The US (39 projects) and the UK (21 projects) were the most active smart water markets during the last half of 2016. Source: Bluefield Research

By Grant Gerke, Contributing Writer, IIoT

A new report from Bluefield Research suggests that a massive smart infrastructure buildout is coming to the water and wastewater industry in the next eight years, with more than $20 billion to be spent in metering, data management, and analytics.

As devices, sensors and cloud solutions become cheaper over the next ten years, there will be a solid investment in this space but the research rings a little hollow to me. The U.S. industry, in particular, is aging and resources are limited but the big challenge may be in the area of system integrators. In a feature article from a couple years ago, I interviewed Roger Knutson, public works director at the biggest water and wastewater department in Minnesota.

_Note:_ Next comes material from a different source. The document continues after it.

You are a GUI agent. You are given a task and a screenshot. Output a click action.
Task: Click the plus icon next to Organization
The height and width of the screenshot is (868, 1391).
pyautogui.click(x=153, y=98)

For Knutson, the real challenge was in overseeing software and plant monitoring upgrades to multiple plants with his own internal staff. System integrators weren’t in the budget.

“So, the real challenge is to maintain the different technologies during that timeframe,” says Knutson. We’re talking about the new and old versions of software running side-by-side at different plants or just at different plants.”

Even the Bluefield research report says that “a significant hurdle will be integrating legacy systems with new software platforms.” However, the challenge may be workflow processes, the less glamorous side of the asset management and IIoT narrative.

Other highlights from the research include:

• Halving non-revenue water– leaks and billing errors– and reducing energy consumption from 20% to 40%.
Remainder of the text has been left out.